Selected songs include:

  • One Life to Live
  • My Ship
  • Das Lied Von Der Harten Nuss
  • September Song
  • I am a Stranger Here Myself

Songs were central to Kurt Weill's career, as a theater composer first and foremost. He grew up with singing all around him, through his father’s work as chief cantor of the synagogue in Dessau and his family’s frequent attendance at the opera. His obvious musical talents were quickly and capably developed and before he was 30 years old he was the leading theater composer of the Weimar Republic, with strong and productive working relationships with Georg Kaiser and Bertolt Brecht.
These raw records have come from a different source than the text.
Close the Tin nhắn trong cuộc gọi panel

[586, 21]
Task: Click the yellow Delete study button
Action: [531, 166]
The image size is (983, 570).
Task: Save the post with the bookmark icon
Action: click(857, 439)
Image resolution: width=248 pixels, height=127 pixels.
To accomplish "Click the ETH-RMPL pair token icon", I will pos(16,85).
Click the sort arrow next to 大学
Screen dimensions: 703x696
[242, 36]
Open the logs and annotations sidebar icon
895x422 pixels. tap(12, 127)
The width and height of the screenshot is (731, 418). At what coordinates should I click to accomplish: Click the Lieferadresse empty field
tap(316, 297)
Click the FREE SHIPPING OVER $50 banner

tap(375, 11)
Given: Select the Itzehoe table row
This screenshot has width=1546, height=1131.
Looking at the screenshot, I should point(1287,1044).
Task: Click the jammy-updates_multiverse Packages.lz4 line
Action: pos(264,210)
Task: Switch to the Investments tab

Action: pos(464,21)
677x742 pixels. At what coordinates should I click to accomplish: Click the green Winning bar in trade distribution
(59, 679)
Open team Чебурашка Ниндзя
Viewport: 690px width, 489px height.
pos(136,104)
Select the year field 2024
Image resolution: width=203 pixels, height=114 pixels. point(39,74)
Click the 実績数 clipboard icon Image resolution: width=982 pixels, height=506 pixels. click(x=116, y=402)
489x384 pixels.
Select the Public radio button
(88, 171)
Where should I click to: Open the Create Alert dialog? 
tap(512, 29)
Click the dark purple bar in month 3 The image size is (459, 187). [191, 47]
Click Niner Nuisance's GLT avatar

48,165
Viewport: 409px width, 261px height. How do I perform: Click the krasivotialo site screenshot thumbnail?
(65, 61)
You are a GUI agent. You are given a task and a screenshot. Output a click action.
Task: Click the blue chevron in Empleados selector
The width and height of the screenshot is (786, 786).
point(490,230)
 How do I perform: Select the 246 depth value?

His prominence as a Jewish composer of "decadent" music with leftist leanings made him and his works obvious targets for the Nazis and their cultural sympathizers, and in 1933 he fled, rather abruptly and urgently, to Paris. There he reunited with Brecht for Die sieben Todsünden (The Seven Deadly Sins), choreographed by George Balanchine and starring Weill's wife, Lotte Lenya. The situation in Paris also gradually worsened for Weill, and in 1935 he travelled with his unwieldy four-act Biblical drama The Eternal Road (a collaboration with Max Reinhardt and Franz Werfel) to New York, where he eventually established solid theater roots (his American collaborators included Maxwell Anderson, Ira Gershwin, Moss Hart, Langston Hughes, Alan Jay Lerner, S. J. Perelmann, and Ogden Nash) and became a U.S. citizen.

Although Weimar Expressionist experiments and commercial Broadway musicals are clearly different social and artist contexts, Weill always thought his work followed a middle path straddling genres and forms. Songs such as "Moritat von Mackie Messer" ("Mack the Knife"), "Alabama Song," "Surabaya Johnny," "September Song," and "Lost in the Stars" are all unmistakably Weill, despite their diverse origins.